Italian authorities have confirmed that a journalist notified by WhatsApp last year of a suspected spyware attack on his phone was indeed hacked.
In a press release sent to reporters on Thursday, prosecutors in Rome and Naples, which are investigating the country’s spyware scandal, said a technical report concluded that the phones of journalist Francesco Cancellato and immigration activists Giuseppe Caccia and Luca Casarini all showed signs of being infected with spyware 1 hours ago. 2024.
“The execution of three consecutive attacks on the same night suggests that they may have been part of the same infection campaign,” the technical report said, according to the press release.
The full report is not yet public.
This is the first independent confirmation that Cancellato, who is the director of news website Fanpage, was hacked with spyware. In January 2025, Cancellato and about 90 other people, including journalists and members of civil society, were notified by WhatsApp that they had been targeted with spyware by Paragon Solutions, an Israel-based company now owned by US private equity firm AE Industrial.
According to the press release, Italian judicial authorities inspected the Paragon spyware server used by the AISI intelligence agency to target the phones of its targets. While judicial authorities found evidence of operations against Caccia and Casarini, they did not find evidence of an operation against Cancellato.
It remains unclear who hacked Cancellato’s phone.
Contact us
Do you have more information about Paragon and this or other spyware campaigns? From a non-working device, you can contact Lorenzo Franceschi-Bicchierai securely on Signal at +1 917 257 1382 or via Telegram and Keybase @lorenzofb or via email.
By June 2025, an investigation by Italy’s Parliamentary Committee for the Security of the Republic, known as COPASIR, concluded that Italian intelligence services had legitimately targeted Caccia and Casarini, but the committee found no evidence of hacking against Cancellato.
Prosecutors said they would continue their investigation into Cancelato’s hackers.
The Italian government, led by far-right Prime Minister Giorgia Meloni, has denied being behind the Cancelato hack.

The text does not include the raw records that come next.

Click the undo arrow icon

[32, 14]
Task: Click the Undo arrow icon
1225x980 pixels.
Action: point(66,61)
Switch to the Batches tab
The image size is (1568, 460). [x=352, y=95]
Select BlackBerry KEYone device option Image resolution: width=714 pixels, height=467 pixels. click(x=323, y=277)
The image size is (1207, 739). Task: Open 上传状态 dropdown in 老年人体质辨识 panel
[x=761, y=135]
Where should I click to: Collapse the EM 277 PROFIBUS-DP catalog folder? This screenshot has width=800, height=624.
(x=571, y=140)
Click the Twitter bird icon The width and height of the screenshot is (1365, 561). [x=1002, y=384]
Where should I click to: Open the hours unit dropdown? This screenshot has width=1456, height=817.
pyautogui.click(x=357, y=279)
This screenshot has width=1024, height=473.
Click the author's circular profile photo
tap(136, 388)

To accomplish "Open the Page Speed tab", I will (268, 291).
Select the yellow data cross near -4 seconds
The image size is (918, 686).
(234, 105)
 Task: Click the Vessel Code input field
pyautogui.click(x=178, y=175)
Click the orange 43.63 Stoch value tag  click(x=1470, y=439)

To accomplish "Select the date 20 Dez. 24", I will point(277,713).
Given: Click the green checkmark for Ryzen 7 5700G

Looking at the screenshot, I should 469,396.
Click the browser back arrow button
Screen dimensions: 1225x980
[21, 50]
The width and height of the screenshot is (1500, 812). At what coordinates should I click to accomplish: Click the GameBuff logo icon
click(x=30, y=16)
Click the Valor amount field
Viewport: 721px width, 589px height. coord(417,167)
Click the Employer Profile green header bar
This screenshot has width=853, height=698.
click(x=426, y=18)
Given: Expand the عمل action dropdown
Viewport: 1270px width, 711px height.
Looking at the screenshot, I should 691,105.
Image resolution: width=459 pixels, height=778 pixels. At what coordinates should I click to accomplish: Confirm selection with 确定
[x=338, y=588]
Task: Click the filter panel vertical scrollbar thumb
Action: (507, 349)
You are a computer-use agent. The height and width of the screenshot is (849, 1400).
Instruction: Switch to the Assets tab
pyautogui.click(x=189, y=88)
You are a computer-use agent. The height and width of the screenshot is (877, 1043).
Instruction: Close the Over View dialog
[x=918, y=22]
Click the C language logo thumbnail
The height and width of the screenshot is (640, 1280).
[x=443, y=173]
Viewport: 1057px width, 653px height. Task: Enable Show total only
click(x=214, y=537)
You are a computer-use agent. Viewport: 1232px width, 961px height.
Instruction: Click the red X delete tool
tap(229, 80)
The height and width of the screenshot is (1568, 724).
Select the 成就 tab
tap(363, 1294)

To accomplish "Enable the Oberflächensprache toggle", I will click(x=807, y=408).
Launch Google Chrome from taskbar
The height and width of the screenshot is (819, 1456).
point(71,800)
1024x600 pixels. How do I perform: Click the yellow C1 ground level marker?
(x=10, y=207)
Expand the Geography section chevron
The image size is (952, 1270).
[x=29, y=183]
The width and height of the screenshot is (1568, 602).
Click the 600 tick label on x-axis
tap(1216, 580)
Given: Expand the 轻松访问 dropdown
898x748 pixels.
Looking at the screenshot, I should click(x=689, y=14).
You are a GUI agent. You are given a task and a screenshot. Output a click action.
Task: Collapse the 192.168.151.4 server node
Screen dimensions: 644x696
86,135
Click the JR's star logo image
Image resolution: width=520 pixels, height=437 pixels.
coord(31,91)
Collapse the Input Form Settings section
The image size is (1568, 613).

In response to a reporter’s question during a press conference in January, Meloni said only that her administration was “offering all its assistance and all the answers it can provide to help clarify this issue.”
The Italian government did not respond to TechCrunch’s request for comment.
“We ask for clarity,” Cancellato he said in an article on Thursday. “And we didn’t get it from the government, which kept quiet whenever possible for a year. And when he wasn’t silent, he lied.”
John Scott-Railton, one of the Citizen Lab researchers who investigated the Paragon cases in Italy, said the new revelation about Cancellato’s hack “raises serious questions about why corroboration did not appear in earlier official investigations by Italian authorities.”
In response to the scandal, Paragon, whose spyware is called Graphite, canceled its contracts with Italian government clients.
Spyware scandals spread across Europe
In addition to Caccia, Casarini and Cancellato, there were several other people in Italy identified as spyware targets, including Ciro Pellegrino, who also works at Fanpage and was notified of a suspected attack on his iPhone by Apple last year. Researchers at Citizen Lab later concluded that Pellegrino was hacked with Paragon spyware.
The technical report cited by the prosecutor’s office, however, said it only found evidence of spyware on the phones of Caccia, Casarini and Cancellato, but not Pellegrino and four other alleged victims.
“I’m pretty concerned,” Pellegrino, who said he has yet to see the full technical report, told TechCrunch. “How is it possible that Citizen Lab, an authority on spyware, found evidence that Paragon’s Graphite was on my phone, while Italian prosecutors’ experts did not? And why would Apple send me the alerts? Just kidding?”
Prosecutors in Rome and Naples did not respond to a request for comment.
A spokesperson for Polizia Postale, which is investigating the case, referred TechCrunch to prosecutors.
Paragon, which as of last year had an active contract with US Immigration and Customs Enforcement (ICE), and REDLattice, a company that merged with the spyware maker after being acquired by AE Industrial, did not respond to a request for comment.
Italy is the latest European country in recent years to be embroiled in a spyware scandal, following similar cases in Greece, Hungary, Poland and Spain.
Late last month, a Greek court sentenced Tal Dilian and three other executives at spyware maker Intellexa to eight years in prison for illegal wiretapping and privacy violations.
The conviction was part of the “Greek Watergate” scandal, in which the Greek government was accused in 2022 of hacking the phones of politicians, journalists, businessmen and military officials with Intellexa’s Predator spyware.